Analyses

The numbers of individuals in the cohort and in each sub-group were calculated and summarised graphically.

The classification of records as either paediatric or adult was summarised by age and split by condition group and inpatient admissions and outpatient appointments.

The percentage of individuals in the cohort for whom a transition point could be determined (i.e. had at least one paediatric and one adult record) was calculated, for the whole cohort and the Frequent Care group, by year of birth.

Age at transition was estimated for the whole cohort and the Frequent Care group, under the methods outlined above. These were presented graphically by method and density distributions of differences in transition age were compared pairwise between methods. Individuals for whom a transition point could not be estimated were excluded.

Finally, a simulation was used to understand the possible impact of using different methods to estimate transition on an outcome that varied between paediatric and adult care.

Many healthcare outcomes of interest - for example, numbers of A&E visits, inpatient admissions, GP consultations or inpatient bed days are count data. Poisson distributions were used in the simulations as the source of notional outcome data pre- and post-transition, assumed to be counts of a healthcare event. A negative binomial distribution may be more realistic in many circumstances, to account for over dispersion, but adds complication by requiring not only specification of means for the pre- and post-transition distributions, but also their dispersion [47] The pre-transition Poisson distribution mean was set to 2 (as a realistic mean for a healthcare event - GP consultations - in the population [48]) and the post-transition Poisson distribution mean was set to 2.4 (20% higher - clinically significant and also plausible at post-transition ages for GP consultations [48]).

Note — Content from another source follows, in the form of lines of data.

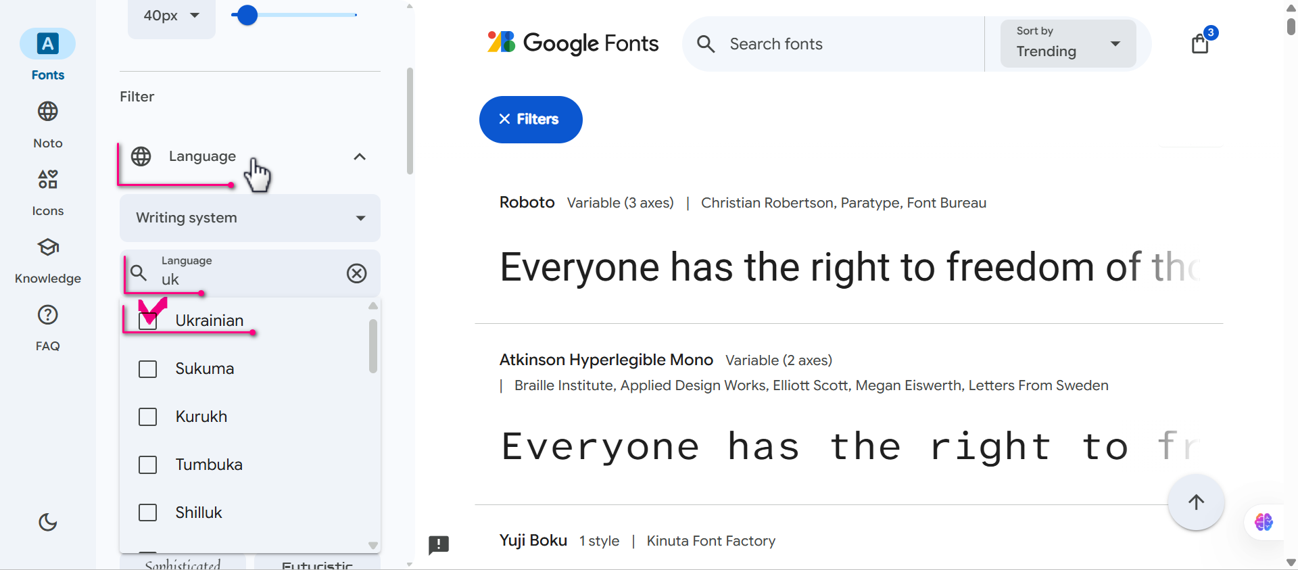Click the scroll-to-top arrow button
This screenshot has height=570, width=1298.
(x=1196, y=502)
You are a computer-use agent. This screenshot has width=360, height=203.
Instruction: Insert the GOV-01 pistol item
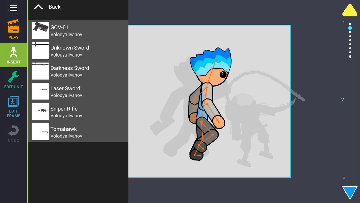point(78,30)
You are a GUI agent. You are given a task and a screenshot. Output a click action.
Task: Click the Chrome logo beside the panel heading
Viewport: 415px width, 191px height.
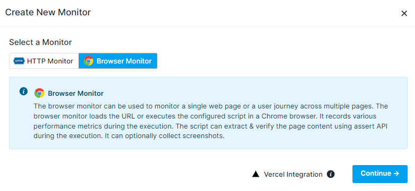39,93
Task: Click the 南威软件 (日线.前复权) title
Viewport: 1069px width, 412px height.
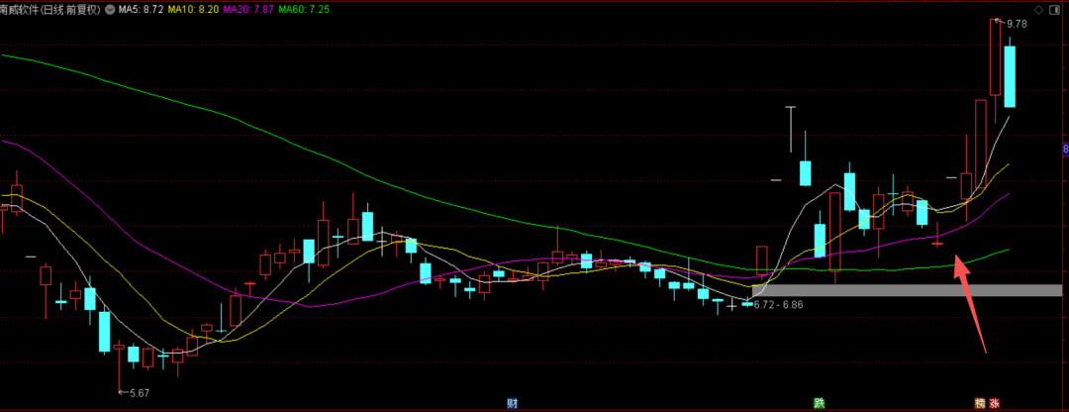Action: click(51, 10)
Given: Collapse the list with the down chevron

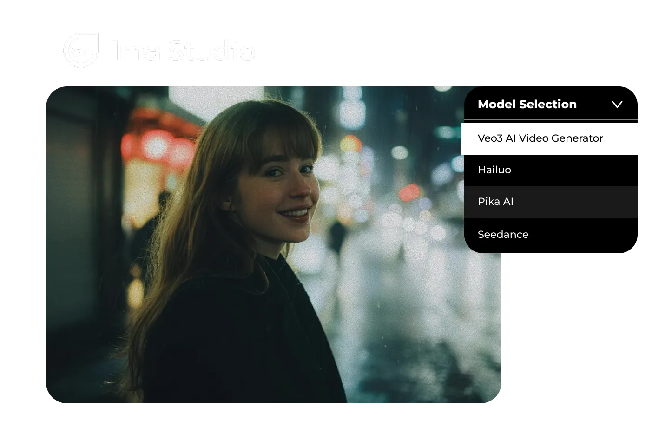Looking at the screenshot, I should tap(617, 105).
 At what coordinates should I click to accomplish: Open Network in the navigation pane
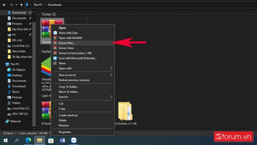pos(16,121)
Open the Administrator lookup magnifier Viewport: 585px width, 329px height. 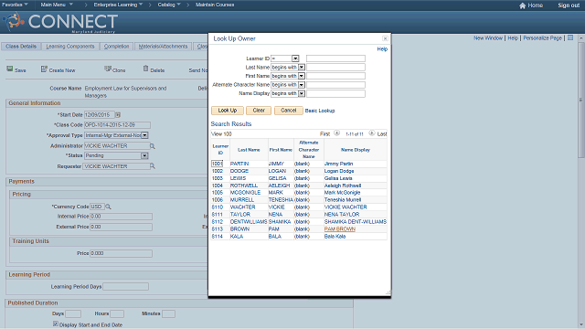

Individuals in the cohort were each assigned five binary transition variables in each year, with 1 indicating adult and 0 indicating child, as follows:

0 in years prior to transition year as estimated by the Last Paediatric estimation method and 1 otherwise

0 in years prior to transition year as estimated by the First Adult estimation method and 1 otherwise

0 in years prior to transition year as estimated by the Fitted estimation method and 1 otherwise

0 in years prior to reaching age 16 years and 1 otherwise (i.e. transition set to age 16 years)

0 in years prior to reaching age 18 years and 1 otherwise (i.e. transition set to age 18 years)

Three outcome variables were assigned each year, one for each of the transition estimation methods. These were populated with counts drawn at random from the pre-transition Poisson distribution if the corresponding transition variable was 0 for that year and drawn from the post-transition distribution if the corresponding transition variable was 1 for that year (Table 1).

Data are shown for a single individual, present from 2006 to 2013 aged 14 to 21 years. In each year the person has five binary transition variables, for the three estimation methods and transition set to age 16 and age 18 years. For this person, the First Adult approach estimates transition at 15 years, Last Paediatric approach estimates transition at 19 years and Fitted approach estimates transition at 17 years - indicated by 0 for paediatric care and 1 for adult care in the Trans_FA, Trans_LP and Trans_Fit variables, respectively. The three outcome variables have values drawn from the pre-transition Poisson distribution (P_2.0) where the corresponding transition variable is 0 and from the post-transition distribution (P_2.4) where the corresponding transition variable is 1. As a visual guide, post-transition observations are in bold type.

Poisson regressions were then used to estimate associations between the count outcomes and the binary transition indicators, using only observations while aged 12 to 23 years and from the final two years of paediatric care and the first two years of adult care (as defined by the transition method used to assign outcomes - e.g. when comparing against the Last Paediatric method, years 2009–2012 would be used in Table 1). Used observations were restricted to this four year window as being of the most interest for identifying changes at transition (for example, data from ages 12 and 20 years might be of little interest for assessing impacts of a transition occurring at age 16 years, but data from ages 14, 15, 16 and 17 years would be more relevant). For each of the three outcome variables, five regressions were run, one each for each of the binary transition variables.

Individuals for whom a transition point could not be estimated were excluded from the simulation.

The sets of models were stratified by demographic variables (sex, deprivation category and ethnic group - the last collapsed to White and non-White due to small numbers) and condition group to explore the potential for systematic bias in using a fixed transition age. The Frequent Care group was also included as a sub group.

The process described above was repeated 10,000 times (with random draws each time from the appropriate Poisson distributions). The change in predicted events associated with transition according to the models was calculated as the mean across the 10,000 runs and the 95% confidence interval as the 2.5 and 97.5 percentiles.